Superammo con facilità i novizi del
monastero che in massima parte non riuscirono nemmeno a vederci, ma ad un
tratto qualcuno ci richiamò: era un altro religioso, ma non faceva parte della
cerchia degli Shaolin. E per un attimo mi sembrò che ce l’avesse con me…
Ignorammo bellamente le sue esortazioni a
fermarci e a combattere, raggiungemmo le linee alleate e fummo trasportati a
bordo del sommergibile.
Yokoi aveva urgente bisogno di cure più
approfondite di quelle che aveva potuto frettolosamente prestargli Egami, e lo
lasciammo in infermeria. Uscendo, gli sentimmo chiedere a gran voce del saké.
Finalmente tranquilli, porsi la reliquia a
Tori che in quanto antropologo aveva maggior possibilità di capire di cosa si
trattasse, e infatti la riconobbe: era stata tagliata da una lama di
incredibile precisione, ma era senza dubbio una metà della corona del primo
imperatore cinese Qin Shi Huang, quello che in vita aveva fatto costruire la
Grande Muraglia, e poi l’esercito di fanti di terracotta per il proprio mausoleo
funebre.
Di lui è risaputo che era ossessionato
dall’immortalità, e questo faceva capire come mai il Reich fosse sulle tracce
dei suoi oggetti.
Andammo a fare rapporto al colonnello
Takemoro, e ci divertimmo a sottolineare con il suo superiore che Yokoi,
l’unico ad essere stato ferito, per riprendersi aveva chiesto abbondanti
quantitativi di saké.
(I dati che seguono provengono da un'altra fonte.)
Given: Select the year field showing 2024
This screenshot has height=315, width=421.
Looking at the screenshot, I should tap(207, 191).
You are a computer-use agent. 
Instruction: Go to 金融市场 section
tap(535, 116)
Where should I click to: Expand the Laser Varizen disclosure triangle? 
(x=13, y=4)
L’abituale compostezza dell’ufficiale davanti a quella
plateale insinuazione di mancanza di contegno cedette, lasciando correre un
fremito sulle labbra sottili.
Come sono buffe le persone sincere, si
aspettano che tutti abbiano le loro stesse inclinazioni!
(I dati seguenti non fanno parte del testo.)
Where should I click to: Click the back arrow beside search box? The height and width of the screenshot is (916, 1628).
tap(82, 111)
Sorvolando sui dettagli della condotta del
proprio sottoposto, sui quali eravamo certi che avrebbe indagato, si disse
molto soddisfatto della buona riuscita della nostra missione e ci confermò che
entro due ore gli inviati della Kobayashi Maru, il gruppo dei prodigi di cui
faceva parte Shirai, la geisha megalomane, avrebbero ritirato l’oggetto.
Infatti non tardarono, ed era proprio lei a guidare il drappello di fanteria
scelta che avrebbe portato via il prezioso reperto.
Ebbi il piacere di gustare la sua
perplessità quando Tori estrasse la mezza corona dal fundoshi, il cingilombi
tradizionale. Tuttavia non si scompose più di tanto, lo prese e mentre si allontanava
si rivolse a Yokoi, semisdraiato su una barella e piuttosto brillo. “Sei stato
ferito” disse con voce incolore.
“Sì,” rispose lui, “mi hanno ridotto
l’armatura a coriandoli, ma ce l’ho fatta anche questa volta. Ti stai forse
preoccupando?”
“Non è più affar mio, qualcun’altra ti
piangerà.”
Ah, quindi c’è stato del tenero tra il
samurai e la geisha. Come nei più prevedibili drammi del teatro kabuki,
d’altronde.
Il colonnello ci raccomandò di riposarci e
rimetterci in forze, perché eravamo stati avvisati dal servizio segreto che una
unità composta da 5 prodigi canadesi avrebbe raggiunto entro poche ore Hong
Kong e noi saremmo stati gli unici in grado di opporre una reale resistenza
alla loro offensiva.
Io posai lo sguardo su Yokoi, al quale le
cui costole incrinate e ferite sanguinanti non avevano impedito di rispondere
con voce sonora che era pronto a offrire la vita per l’Imperatore.
E mi chiesi se ero fatta della pasta giusta
per passare da una missione all’altra fino a lasciarci la pelle.